→ TASKS TO CARRY OUT
[A] In the Kafka random partitioning thread, what does Jun Rao say currently happens when the key is null?
[B] Write the next part of the Kafka random partitioning thread, starting after its final sentence.

→ SOURCE PASSAGE
= = =

Home | About | Sematext search-lucene.com search-hadoop.com
 Search Hadoop and all its subprojects:

Switch to Threaded View
Kafka, mail # dev - Random Partitioning Issue


Copy link to this message
-
Re: Random Partitioning Issue
Jun Rao 2013-09-27, 17:10
However, currently, if key is null, the partitioner is not even called. Do
you want to change DefaultEventHandler too?

This also doesn't allow the partitioner to select a random and available
partition, which in my opinion is more important than making partitions
perfectly evenly balanced.

Thanks,

Jun
On Fri, Sep 27, 2013 at 9:53 AM, Joe Stein <[EMAIL PROTECTED]> wrote:

> What I was proposing was two fold
>
> 1) revert the DefaultPartitioner class
>
> then
>
> 2) create a new partitioner that folks could use (like at LinkedIn you
> would use this partitioner instead) in ProducerConfig
>
> private class RandomRefreshTimPartitioner[T](props: VerifiableProperties =
> null) extends Partitioner[T] {
>   private val random = new java.util.Random
>
>   def partition(key: T, numPartitions: Int): Int = {
>     Utils.abs(key.hashCode) % numPartitions
>   }
> }
>
> /*******************************************
>  Joe Stein
>  Founder, Principal Consultant
>  Big Data Open Source Security LLC
>  http://www.stealth.ly
>  Twitter: @allthingshadoop <http://www.twitter.com/allthingshadoop>
> ********************************************/
>
>
> On Fri, Sep 27, 2013 at 12:46 PM, Jun Rao <[EMAIL PROTECTED]> wrote:
>
> > Joe,
> >
> > Not sure I fully understand your propose. Do you want to put the random
> > partitioning selection logic (for messages without a key) in the
> > partitioner without changing the partitioner api? That's difficult. The
> > issue is that in the current partitioner api, we don't know which
> > partitions are available. For example, if we have replication factor 1
> on a
> > topic and a broker is down, the best thing to do for the random
> partitioner
> > is to select an available partition at random (assuming more than 1
> > partition is created for the topic).
> >
> > Another option is to revert the logic in the random partitioning
> selection
> > logic in DefaultEventHandler to select a random partition per batch of
> > events (instead of sticking with a random partition for some configured
> > amount of time). This is doable, but I am not sure if it's that critical.
> > Since this is one of the two possible behaviors in 0.7, it's hard to say
> > whether people will be surprised by that. Preserving both behaviors in
> 0.7
> > will require changing the partitioner api. This is more work and I agree
> > it's better to do this post 0.8.0 final.

= = =

→ RAW DATA
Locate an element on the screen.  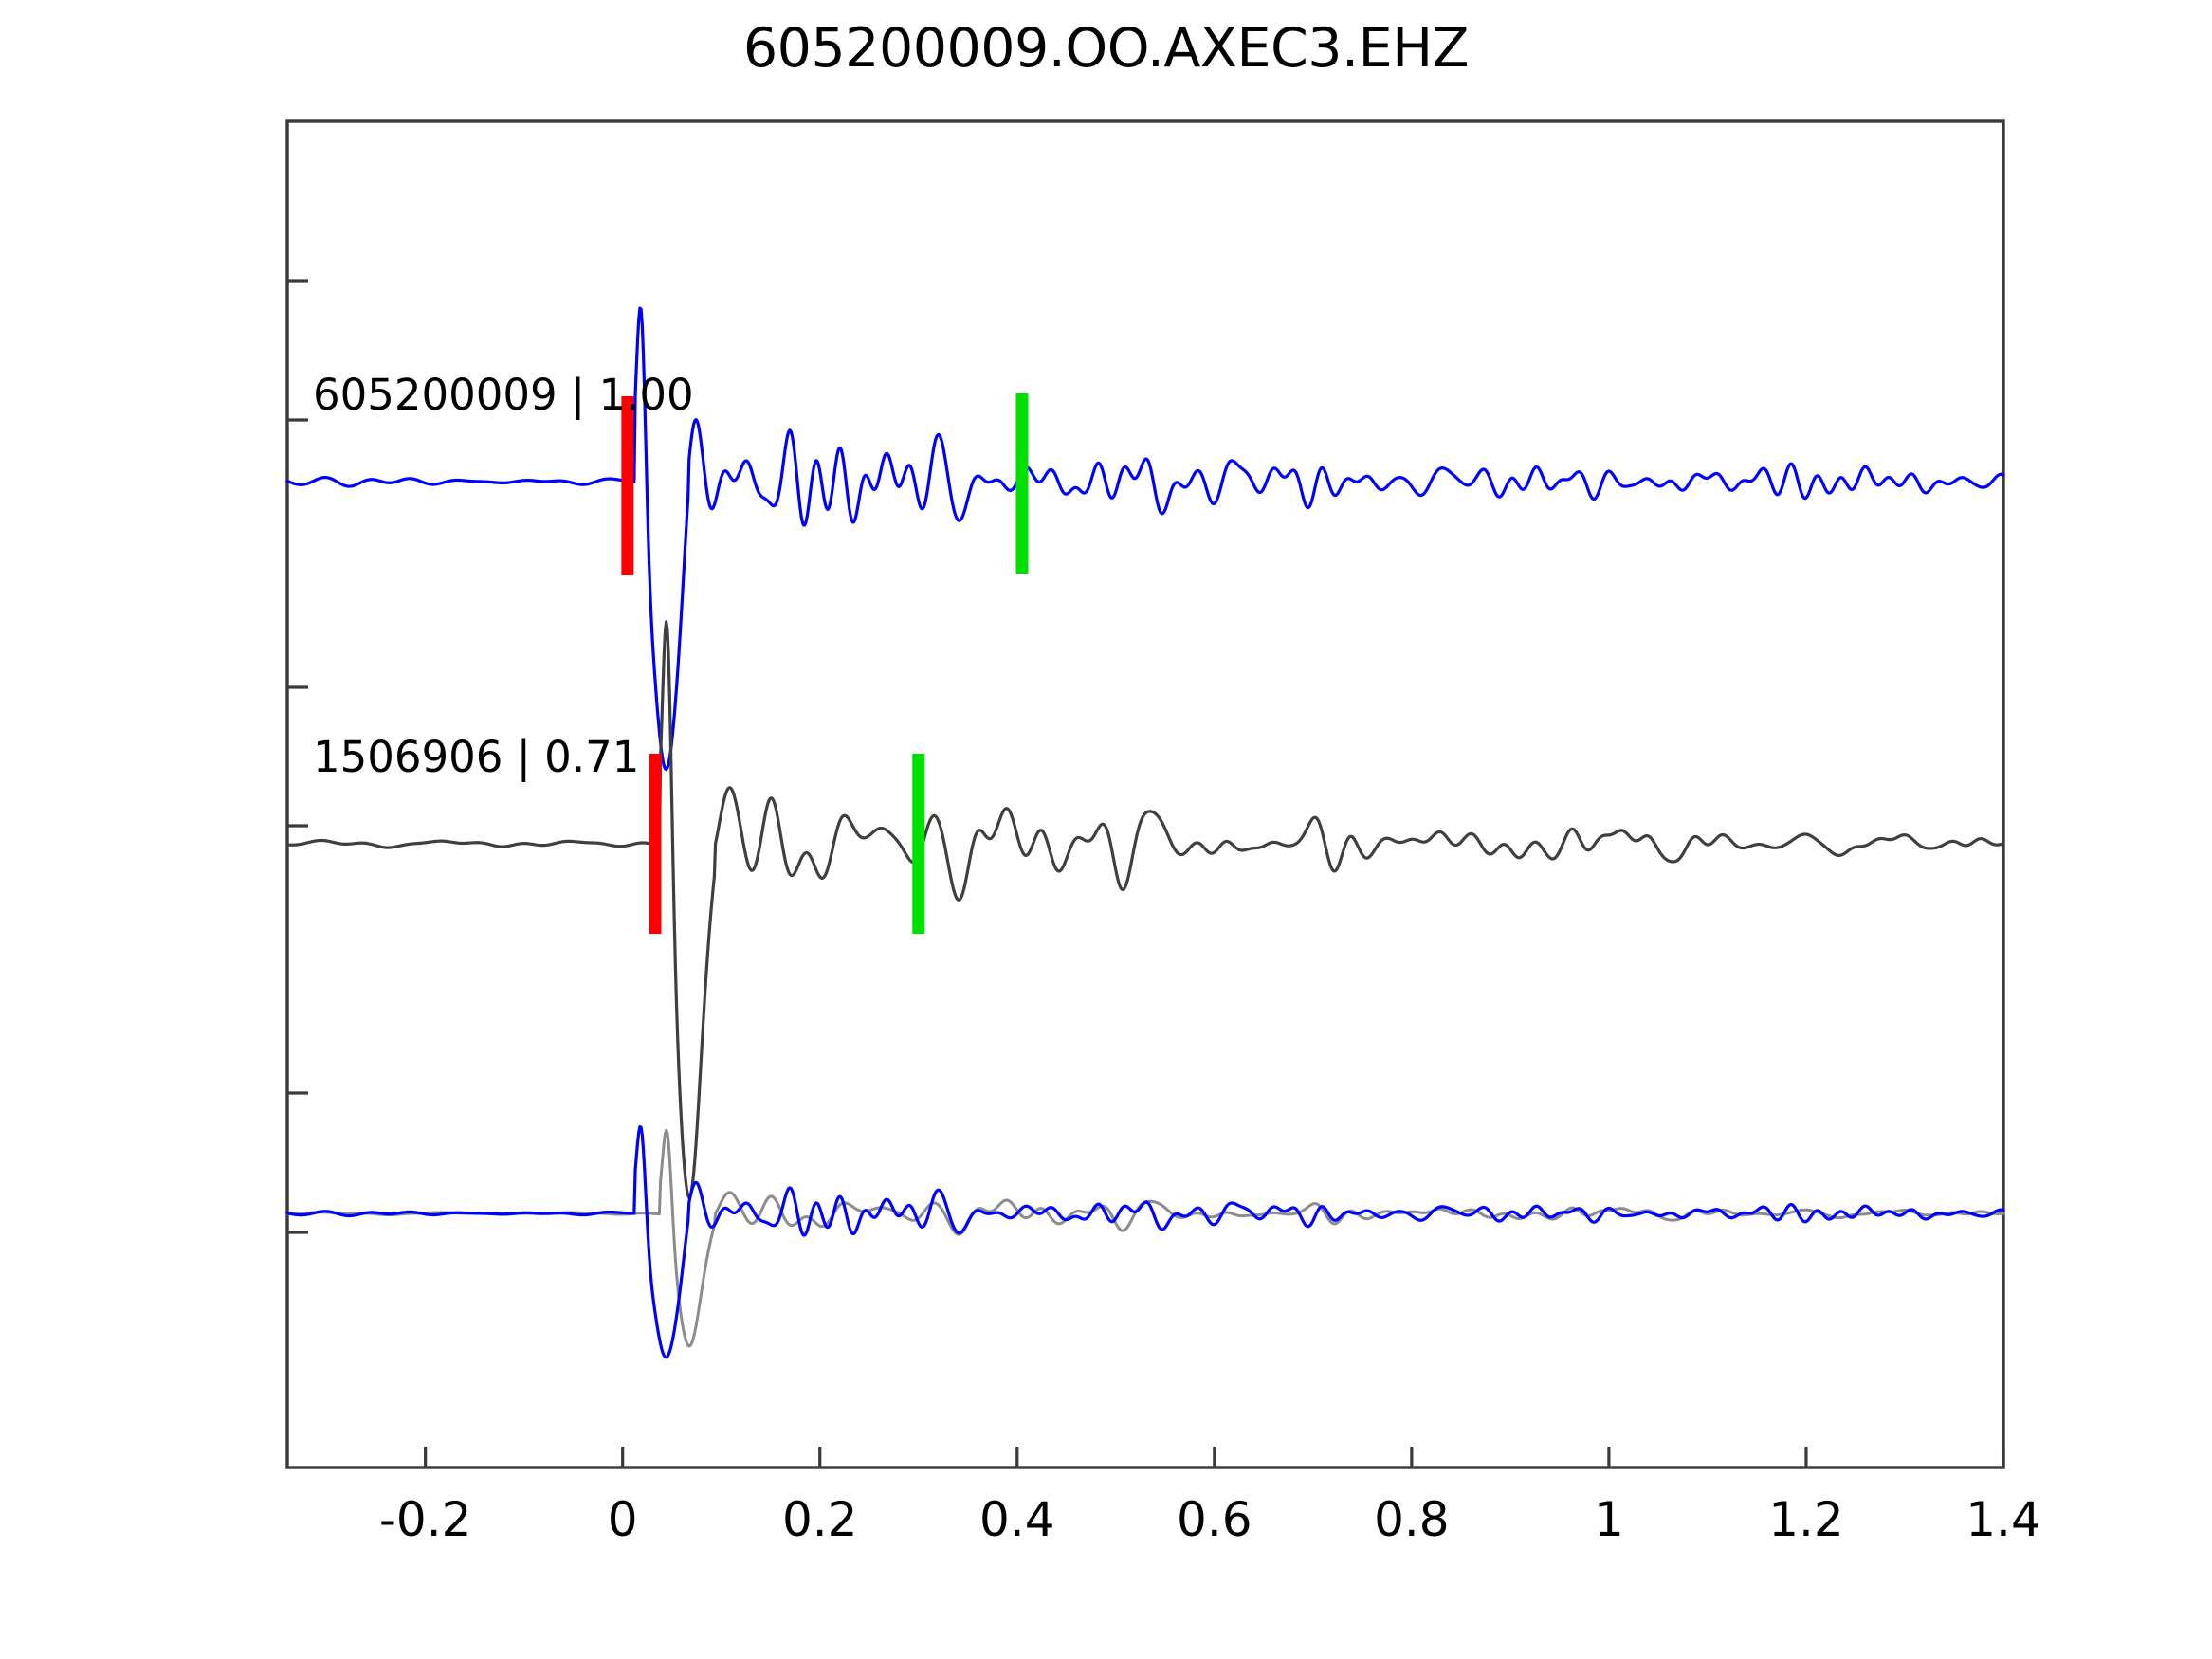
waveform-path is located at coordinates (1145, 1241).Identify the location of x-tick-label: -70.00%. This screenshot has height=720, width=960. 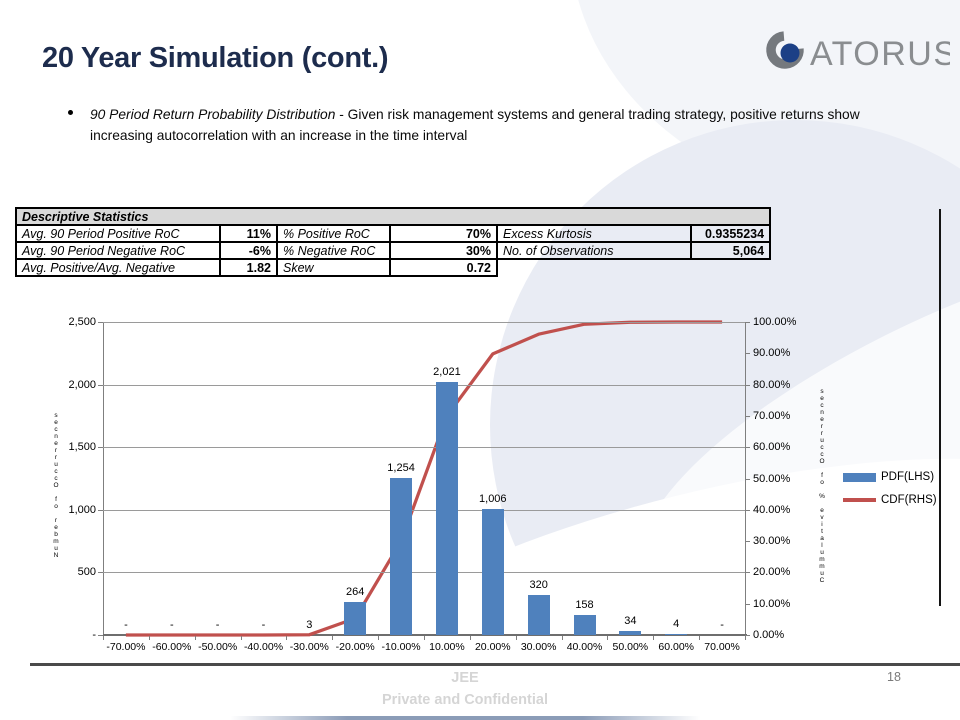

= = =

→ ANSWERS PER TASK
[A] The partitioner is not even called.

[B]
> >
> > Thanks,
> >
> > Jun
> >
> >
> >
> > On Fri, Sep 27, 2013 at 9:24 AM, Joe Stein <[EMAIL PROTECTED]> wrote:
> >
> > > Jun, can we hold this extra change over for 0.8.1 and just go with
> > > reverting where we were before for the default with a new partition for
> > > meta refresh and support both?
> > >
> > > I am not sure I entirely understand why someone would need the extra
> > > functionality you are talking about which sounds cool though... adding
> it
> > > to the API (especially now) without people using it may just make folks
> > ask
> > > more questions and maybe not use it ... IDK ... but in any case we can
> > work
> > > on buttoning up 0.8 and shipping just the change for two partitioners
> > > https://issues.apache.org/jira/browse/KAFKA-1067 and circling back if
> we
> > > wanted on this extra item (including the discussion) to 0.8.1 or
> greater?
> > >  I am always of the mind of reduce complexity unless that complexity is
> > in
> > > fact better than not having it.
> > >
> > > On Sun, Sep 22, 2013 at 8:56 PM, Jun Rao <[EMAIL PROTECTED]> wrote:
> > >
> > > > It's reasonable to make the behavior of random producers customizable
> > > > through a pluggable partitioner. So, if one doesn't care about # of
> > > socket
> > > > connections, one can choose to select a random partition on every
> send.
> > > If
> > > > one does have many producers, one can choose to periodically select a
> > > > random partition. To support this, the partitioner api needs to be
> > > changed
> > > > though.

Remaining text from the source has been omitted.